# About this exercise
Your copy should match the records below exactly, except for the pictures.

# Extracted data
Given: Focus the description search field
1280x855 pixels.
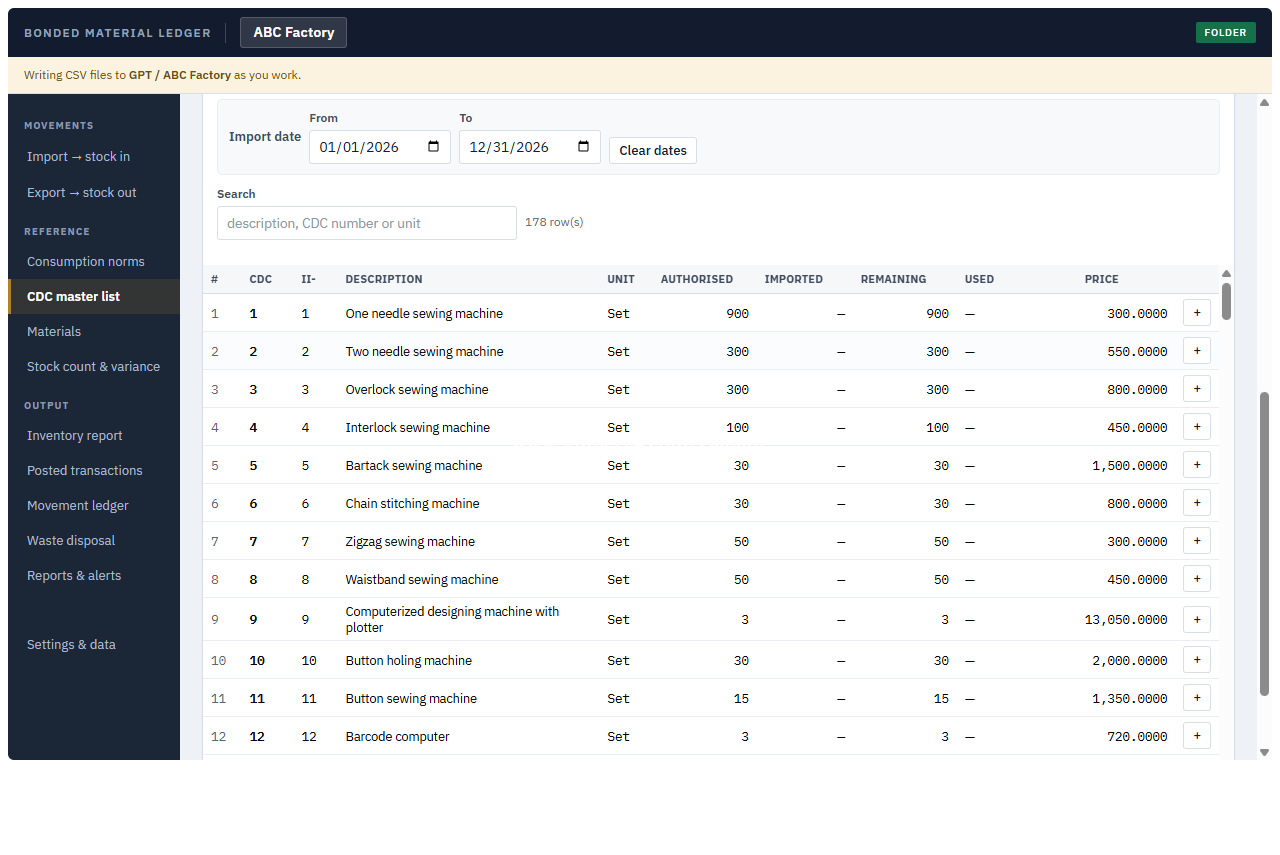Looking at the screenshot, I should click(x=367, y=223).
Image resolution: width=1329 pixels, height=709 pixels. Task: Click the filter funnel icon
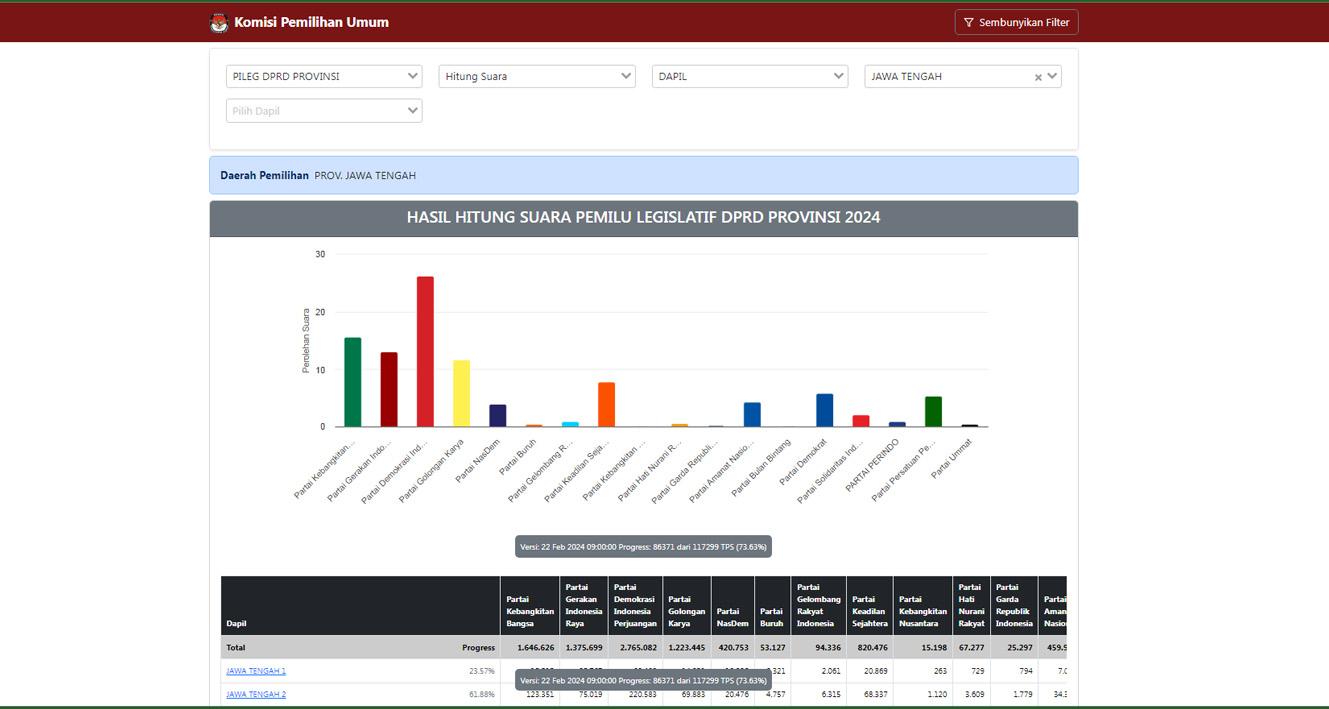pos(968,23)
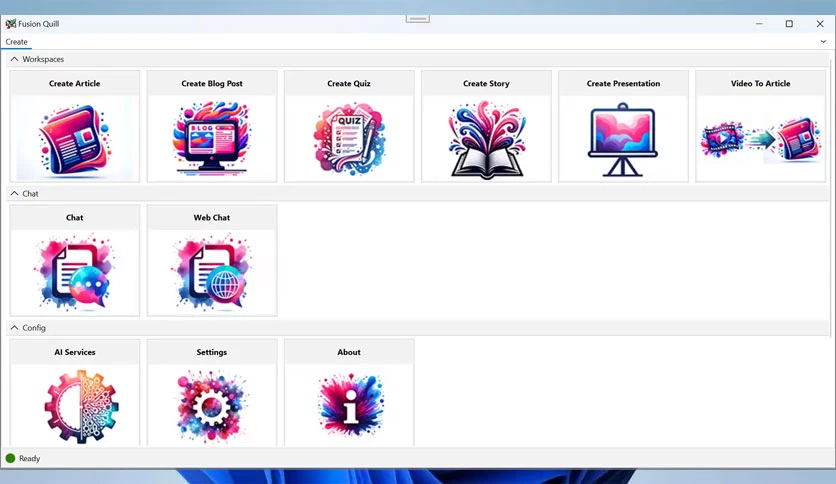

# Response below
Given: Focus the description search field
1280x855 pixels.
Looking at the screenshot, I should click(x=367, y=223).
Image resolution: width=1329 pixels, height=709 pixels. Task: Click the filter funnel icon
pos(968,23)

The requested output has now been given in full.